Being clear about its mission and financial needs also has helped the school communicate with alumni and other donors, who are an ever-more-important resource. The credibility that comes with accountability was crucial, for example, to assemble the final funding needed for the Pre-clinical Lab from alumni and the university, which dedicated $2 million from an outside foundation grant to the project.
“It isn’t easy to ask people to do more with less, and to juggle our obligations to our students and our patients to provide high-quality education and dental care,” Pyle said. “One of the biggest things that I’m grateful for is that there is such robust and dedicated support for the school through the Rinehart Foundation, the Dental Alumni Association and the Dental Hygiene Alumni Association. We’ve been able to complete projects like the pre-clinic that wouldn’t have been possible otherwise.”

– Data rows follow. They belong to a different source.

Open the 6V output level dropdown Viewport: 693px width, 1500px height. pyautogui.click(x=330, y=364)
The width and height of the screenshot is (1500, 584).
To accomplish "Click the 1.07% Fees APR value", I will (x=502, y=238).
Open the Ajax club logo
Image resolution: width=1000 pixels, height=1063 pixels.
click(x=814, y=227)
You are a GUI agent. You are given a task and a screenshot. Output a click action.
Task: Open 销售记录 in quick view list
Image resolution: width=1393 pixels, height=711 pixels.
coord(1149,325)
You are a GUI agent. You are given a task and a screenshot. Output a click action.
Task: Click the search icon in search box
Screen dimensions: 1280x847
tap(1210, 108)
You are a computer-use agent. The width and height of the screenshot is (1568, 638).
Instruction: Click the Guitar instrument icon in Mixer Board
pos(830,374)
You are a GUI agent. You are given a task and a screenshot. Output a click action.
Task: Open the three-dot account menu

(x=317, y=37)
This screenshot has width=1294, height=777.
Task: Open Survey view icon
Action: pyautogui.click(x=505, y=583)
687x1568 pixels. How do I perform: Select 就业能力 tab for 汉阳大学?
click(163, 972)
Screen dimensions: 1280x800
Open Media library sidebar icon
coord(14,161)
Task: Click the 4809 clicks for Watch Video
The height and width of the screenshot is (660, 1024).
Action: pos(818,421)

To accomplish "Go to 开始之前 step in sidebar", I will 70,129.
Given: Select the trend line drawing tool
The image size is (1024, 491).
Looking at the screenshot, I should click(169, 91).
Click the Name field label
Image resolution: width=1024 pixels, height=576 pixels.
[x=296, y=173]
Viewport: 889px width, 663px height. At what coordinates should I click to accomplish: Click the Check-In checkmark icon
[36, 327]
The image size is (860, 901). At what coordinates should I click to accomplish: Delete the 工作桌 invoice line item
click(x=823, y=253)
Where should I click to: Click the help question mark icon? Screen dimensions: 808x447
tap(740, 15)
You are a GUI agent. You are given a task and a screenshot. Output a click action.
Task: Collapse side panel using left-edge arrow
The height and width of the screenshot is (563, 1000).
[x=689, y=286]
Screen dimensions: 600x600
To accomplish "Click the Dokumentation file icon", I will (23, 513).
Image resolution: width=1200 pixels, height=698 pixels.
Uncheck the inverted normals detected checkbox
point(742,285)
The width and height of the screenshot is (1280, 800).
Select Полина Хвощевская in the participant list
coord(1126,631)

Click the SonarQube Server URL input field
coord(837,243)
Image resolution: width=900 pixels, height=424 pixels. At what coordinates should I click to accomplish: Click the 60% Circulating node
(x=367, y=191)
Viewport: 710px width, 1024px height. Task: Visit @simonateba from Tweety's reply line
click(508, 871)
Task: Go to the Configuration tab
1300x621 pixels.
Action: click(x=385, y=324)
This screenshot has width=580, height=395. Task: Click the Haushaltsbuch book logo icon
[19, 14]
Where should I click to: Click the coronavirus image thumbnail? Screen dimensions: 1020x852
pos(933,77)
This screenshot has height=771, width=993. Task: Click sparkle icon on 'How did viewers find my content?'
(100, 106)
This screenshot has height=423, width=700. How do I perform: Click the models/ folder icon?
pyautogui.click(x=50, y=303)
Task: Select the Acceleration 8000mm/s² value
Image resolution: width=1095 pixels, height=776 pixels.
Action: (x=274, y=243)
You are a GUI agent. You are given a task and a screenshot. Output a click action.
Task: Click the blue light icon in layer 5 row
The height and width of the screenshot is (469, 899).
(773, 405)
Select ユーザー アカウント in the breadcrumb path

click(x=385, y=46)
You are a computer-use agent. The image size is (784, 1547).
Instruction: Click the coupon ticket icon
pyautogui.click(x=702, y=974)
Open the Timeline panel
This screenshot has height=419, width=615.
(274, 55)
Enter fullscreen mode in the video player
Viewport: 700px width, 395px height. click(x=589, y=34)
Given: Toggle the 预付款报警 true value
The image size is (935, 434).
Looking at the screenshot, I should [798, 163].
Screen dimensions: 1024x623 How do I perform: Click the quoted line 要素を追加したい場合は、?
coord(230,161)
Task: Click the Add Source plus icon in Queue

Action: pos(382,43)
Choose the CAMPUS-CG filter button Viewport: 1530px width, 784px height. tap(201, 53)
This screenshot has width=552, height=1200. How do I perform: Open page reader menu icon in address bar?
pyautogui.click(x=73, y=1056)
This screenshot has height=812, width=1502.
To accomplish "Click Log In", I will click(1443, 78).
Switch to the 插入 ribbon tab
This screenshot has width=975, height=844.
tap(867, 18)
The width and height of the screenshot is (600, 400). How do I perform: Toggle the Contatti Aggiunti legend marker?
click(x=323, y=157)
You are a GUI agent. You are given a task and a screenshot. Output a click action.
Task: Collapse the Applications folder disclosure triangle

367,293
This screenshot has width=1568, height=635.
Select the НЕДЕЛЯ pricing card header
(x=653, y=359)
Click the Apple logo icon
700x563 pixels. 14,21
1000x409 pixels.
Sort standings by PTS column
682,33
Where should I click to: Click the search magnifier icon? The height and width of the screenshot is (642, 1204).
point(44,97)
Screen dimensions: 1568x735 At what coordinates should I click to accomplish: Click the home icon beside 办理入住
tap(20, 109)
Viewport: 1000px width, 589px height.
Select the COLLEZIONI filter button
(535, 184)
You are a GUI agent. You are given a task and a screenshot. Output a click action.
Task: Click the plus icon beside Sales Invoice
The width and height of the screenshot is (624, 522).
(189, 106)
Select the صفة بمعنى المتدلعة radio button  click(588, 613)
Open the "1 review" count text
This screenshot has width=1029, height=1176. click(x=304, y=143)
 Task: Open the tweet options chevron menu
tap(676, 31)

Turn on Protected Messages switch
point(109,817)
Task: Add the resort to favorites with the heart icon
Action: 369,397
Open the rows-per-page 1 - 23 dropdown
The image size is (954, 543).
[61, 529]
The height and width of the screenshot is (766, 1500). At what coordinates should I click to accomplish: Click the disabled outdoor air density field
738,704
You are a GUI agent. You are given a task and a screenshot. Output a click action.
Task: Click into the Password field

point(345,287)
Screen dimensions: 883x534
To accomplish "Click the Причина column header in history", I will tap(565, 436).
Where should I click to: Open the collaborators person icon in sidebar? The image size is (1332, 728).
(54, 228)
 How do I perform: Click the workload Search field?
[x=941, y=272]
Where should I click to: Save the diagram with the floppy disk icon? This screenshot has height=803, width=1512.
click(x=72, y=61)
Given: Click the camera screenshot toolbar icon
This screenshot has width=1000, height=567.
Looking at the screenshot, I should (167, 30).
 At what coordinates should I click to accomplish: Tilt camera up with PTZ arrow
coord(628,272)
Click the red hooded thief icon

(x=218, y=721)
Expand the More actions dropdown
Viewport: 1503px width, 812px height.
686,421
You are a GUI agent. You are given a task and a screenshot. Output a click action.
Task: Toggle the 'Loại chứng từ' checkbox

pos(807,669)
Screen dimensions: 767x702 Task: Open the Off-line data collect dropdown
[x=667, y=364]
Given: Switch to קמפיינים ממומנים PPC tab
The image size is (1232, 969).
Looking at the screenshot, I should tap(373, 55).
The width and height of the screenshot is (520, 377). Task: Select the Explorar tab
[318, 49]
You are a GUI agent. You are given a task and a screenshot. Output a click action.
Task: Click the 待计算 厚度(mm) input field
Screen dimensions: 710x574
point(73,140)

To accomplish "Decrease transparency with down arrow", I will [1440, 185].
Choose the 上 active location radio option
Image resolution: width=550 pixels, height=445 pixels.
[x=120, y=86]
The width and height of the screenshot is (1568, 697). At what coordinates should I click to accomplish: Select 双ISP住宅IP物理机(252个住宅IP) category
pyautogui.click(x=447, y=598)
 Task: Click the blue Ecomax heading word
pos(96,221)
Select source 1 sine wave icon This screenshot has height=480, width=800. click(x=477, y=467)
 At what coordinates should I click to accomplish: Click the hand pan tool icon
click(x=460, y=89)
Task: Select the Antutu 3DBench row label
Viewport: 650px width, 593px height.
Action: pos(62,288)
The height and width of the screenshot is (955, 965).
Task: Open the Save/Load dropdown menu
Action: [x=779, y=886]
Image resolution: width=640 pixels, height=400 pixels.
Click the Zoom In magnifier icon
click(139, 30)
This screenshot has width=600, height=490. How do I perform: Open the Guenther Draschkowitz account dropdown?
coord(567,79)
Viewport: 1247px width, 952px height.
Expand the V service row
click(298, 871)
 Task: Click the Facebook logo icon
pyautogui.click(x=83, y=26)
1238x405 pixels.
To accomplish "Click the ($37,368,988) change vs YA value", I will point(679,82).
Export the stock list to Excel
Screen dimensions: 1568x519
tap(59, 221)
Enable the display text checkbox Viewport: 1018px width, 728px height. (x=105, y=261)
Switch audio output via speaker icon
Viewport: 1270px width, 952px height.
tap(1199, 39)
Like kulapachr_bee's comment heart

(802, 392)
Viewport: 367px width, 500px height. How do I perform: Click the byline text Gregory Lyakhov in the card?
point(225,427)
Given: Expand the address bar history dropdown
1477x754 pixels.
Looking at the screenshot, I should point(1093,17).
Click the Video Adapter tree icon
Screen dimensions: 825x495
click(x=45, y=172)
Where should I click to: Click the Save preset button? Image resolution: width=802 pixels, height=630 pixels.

In turn, alumni appreciate Pyle’s efforts and attention. “From the very beginning of her tenure as dean, Dr. Pyle espoused the importance of strong and vibrant dental school alumni organizations that lend support to the school and university through involvement and philanthropy,” said Charles Squire, who has been deeply involved with the Alumni Association since earning his DDS from the school in 1968. “She willingly and cheerfully gave of her time to meet with alumni and friends, not only in Kansas City but throughout the United States.”
Another key to the school’s success during Pyle’s tenure may be her ability to focus on the task at hand, and to always take her work, but not herself, seriously. That meant Pyle stuck to business almost all the time, but at student and staff holiday functions often was first in line to play an ice-breaker game.
Tamra Hoffman, RDH, clinical instructor and past president of the Dental Hygiene Alumni Association, said: “Dean Pyle is always in business mode, but she also often asks about my daughters and shows much appreciation when I have brought them to community service events. She also has always shown respect toward my ideas and quickly acted on one that allowed our Radiology Department to work more efficiently while allowing our students a better simulation lab for learning.”
When Pyle announced her retirement, her plans included returning as faculty emerita. That changed when an offer came her way to become the senior scholar in residence for the American Dental Education Association, which will require a move to Washington, D.C.
“I’ve always tried to do the right thing in my career, to use my creativity to lead the school and all of our graduates into a positive future. It’s really an amazing place,” Pyle said. “I’ve also done what I could to contribute to the dental professions, and I’ll be able to do that in my new job.”
And after 11 years of creating friendships and relationships, Pyle said, “I’ll be taking a lot of memories with me. The friendships I’ve made will be everlasting.”